======== Data
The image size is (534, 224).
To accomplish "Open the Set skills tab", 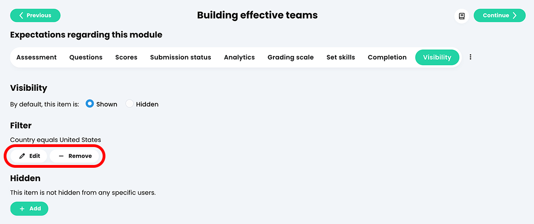I will pos(341,58).
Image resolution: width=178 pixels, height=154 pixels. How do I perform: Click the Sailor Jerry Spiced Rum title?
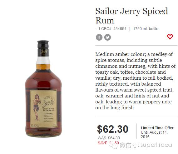coord(132,16)
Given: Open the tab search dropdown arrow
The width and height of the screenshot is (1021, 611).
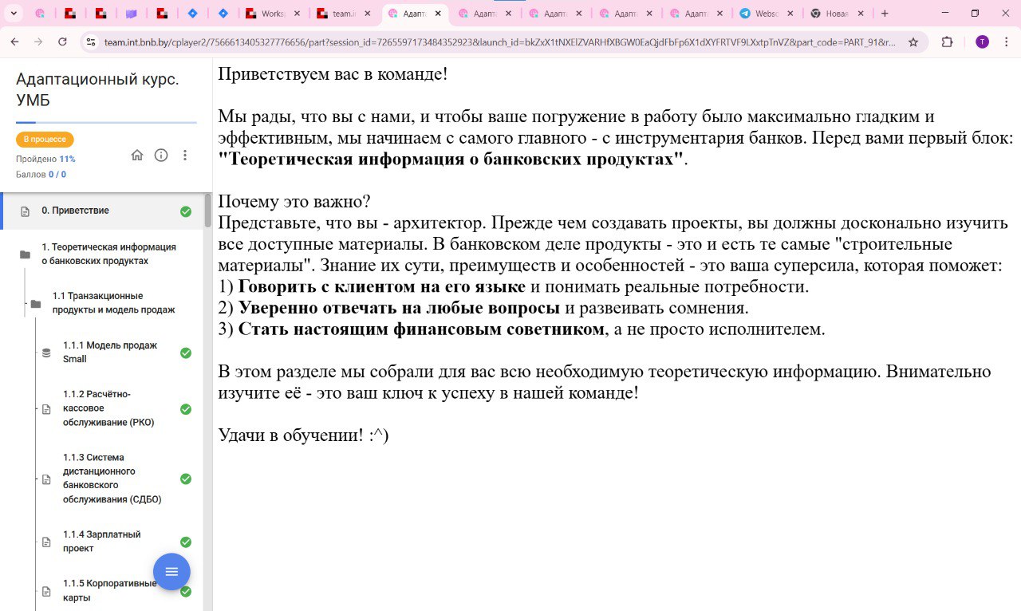Looking at the screenshot, I should (14, 14).
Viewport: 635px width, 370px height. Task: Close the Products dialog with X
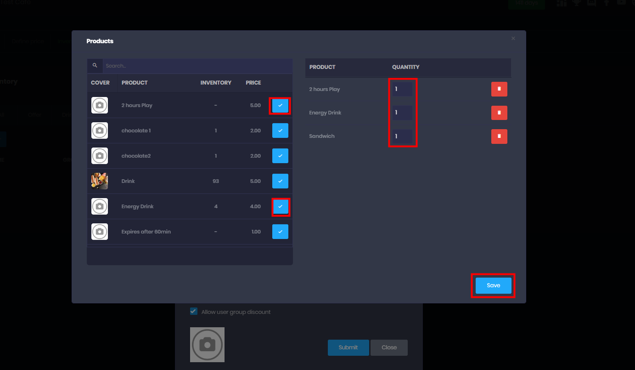[x=513, y=39]
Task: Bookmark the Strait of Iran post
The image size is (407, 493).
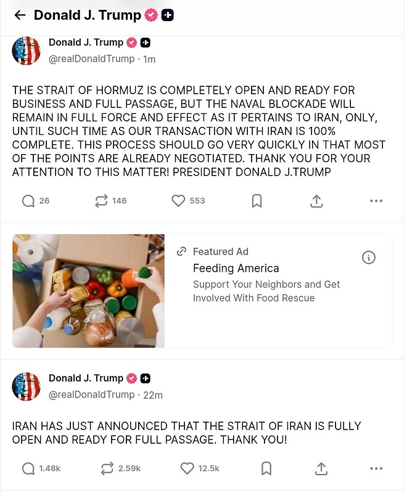Action: (x=266, y=469)
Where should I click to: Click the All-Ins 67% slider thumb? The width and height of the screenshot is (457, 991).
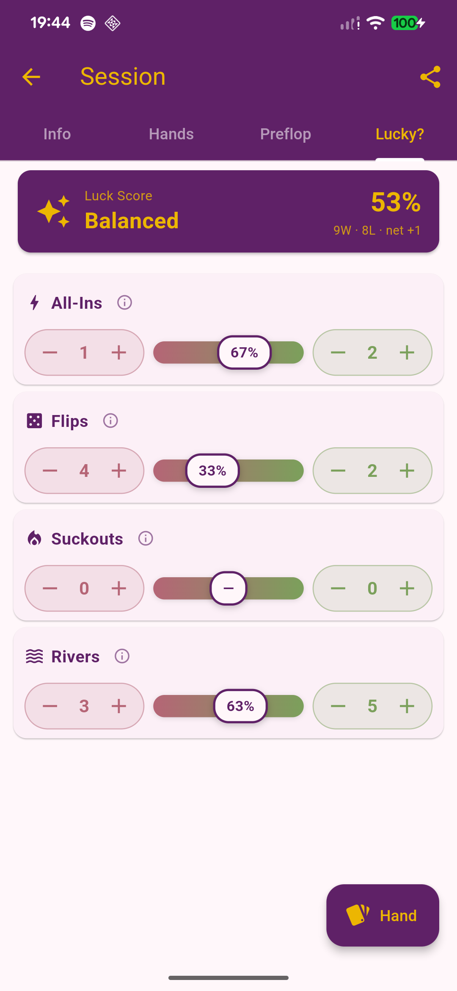click(x=244, y=352)
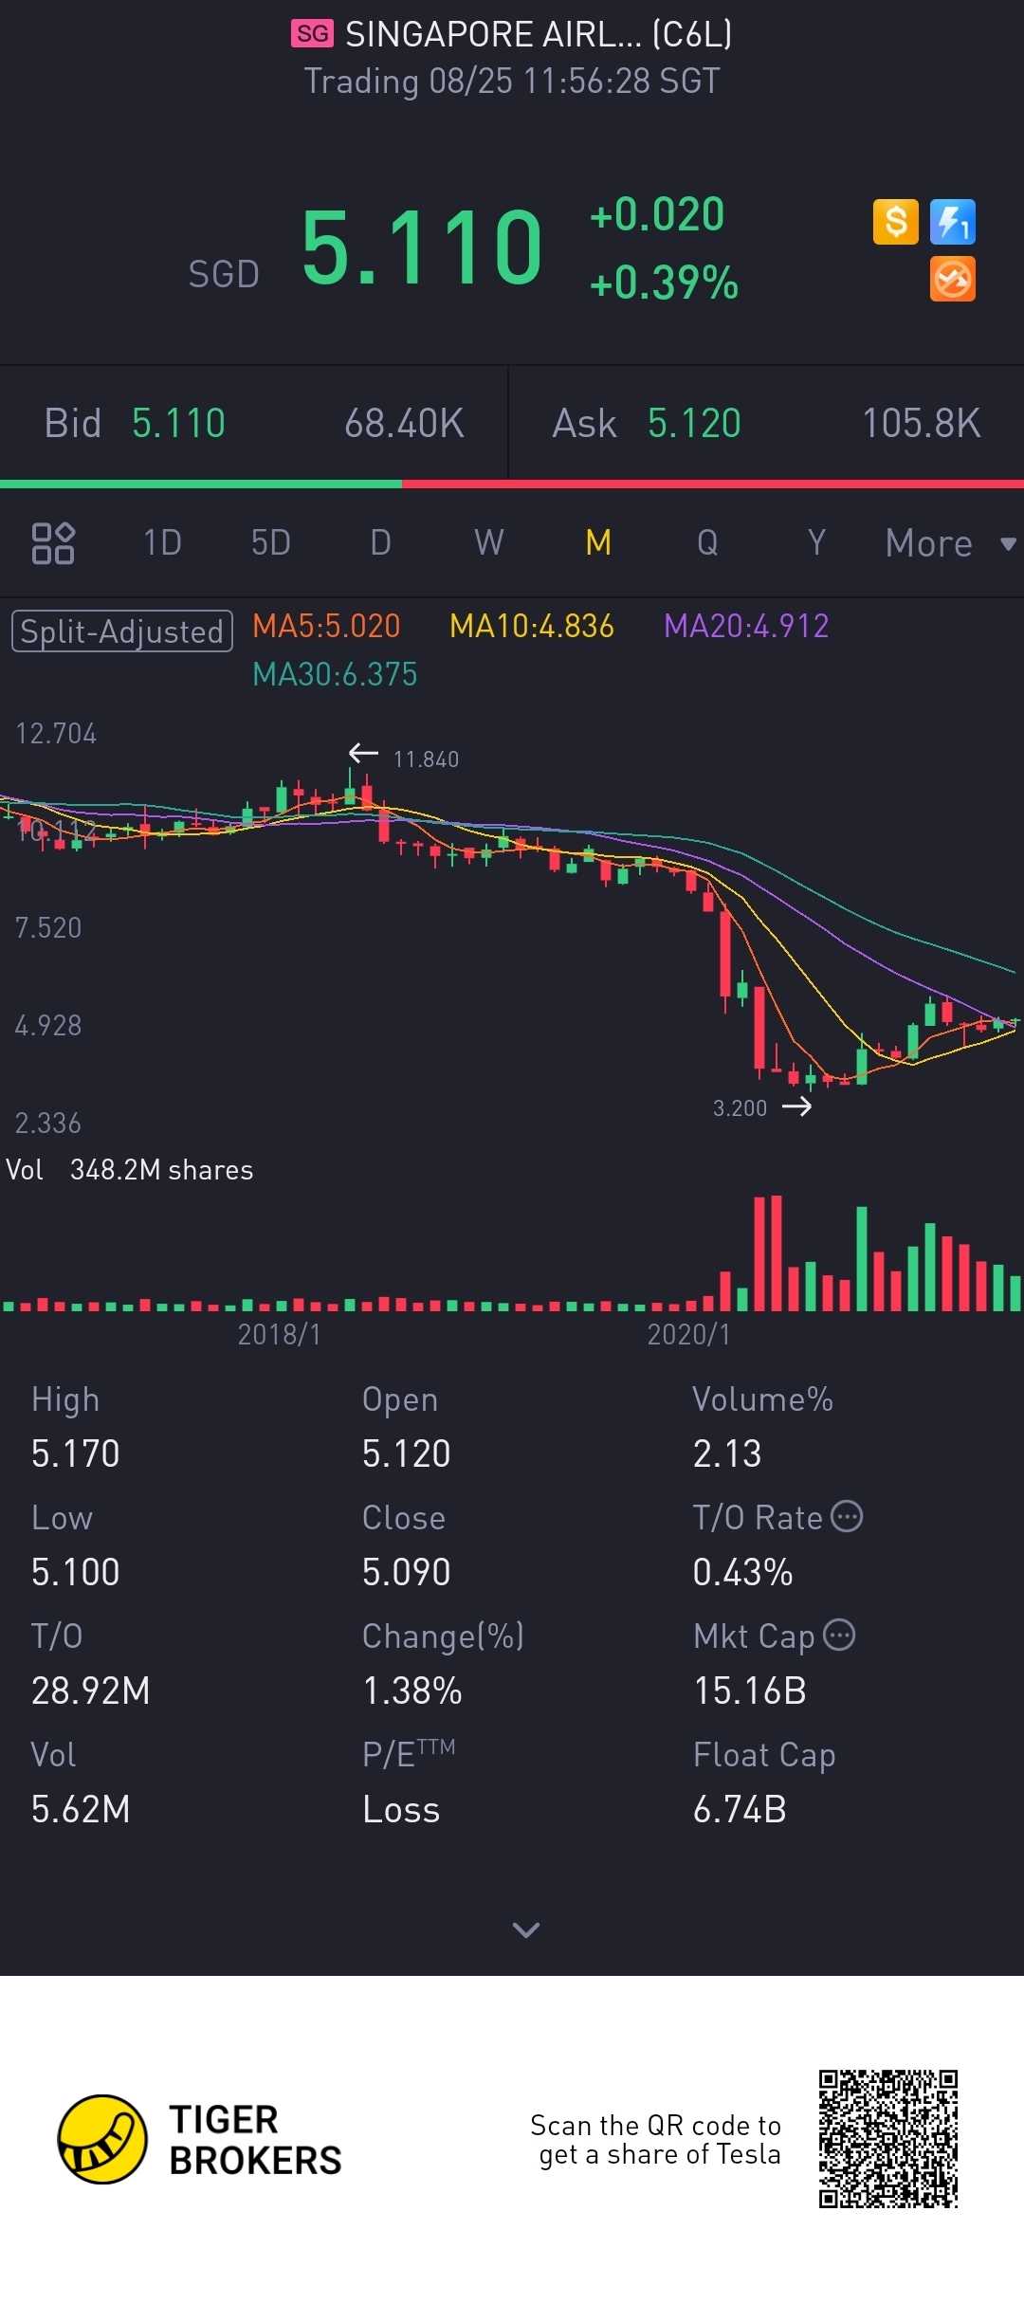1024x2303 pixels.
Task: Tap the Ask price 5.120
Action: tap(694, 423)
================
> Directions:
Will you output the items above word for word, from the line containing "Given: Open the tab search dropdown arrow" through the final line of the items, both ends included, leaving the pictures out of your answer?

> Completed exercise:
Given: Open the tab search dropdown arrow
The width and height of the screenshot is (1021, 611).
Looking at the screenshot, I should (14, 14).
Viewport: 635px width, 370px height. Task: Close the Products dialog with X
[x=513, y=39]
Task: Bookmark the Strait of Iran post
The image size is (407, 493).
Action: (x=266, y=469)
Where should I click to: Click the All-Ins 67% slider thumb? The width and height of the screenshot is (457, 991).
click(x=244, y=352)
1024x2303 pixels.
Task: Tap the Ask price 5.120
Action: tap(694, 423)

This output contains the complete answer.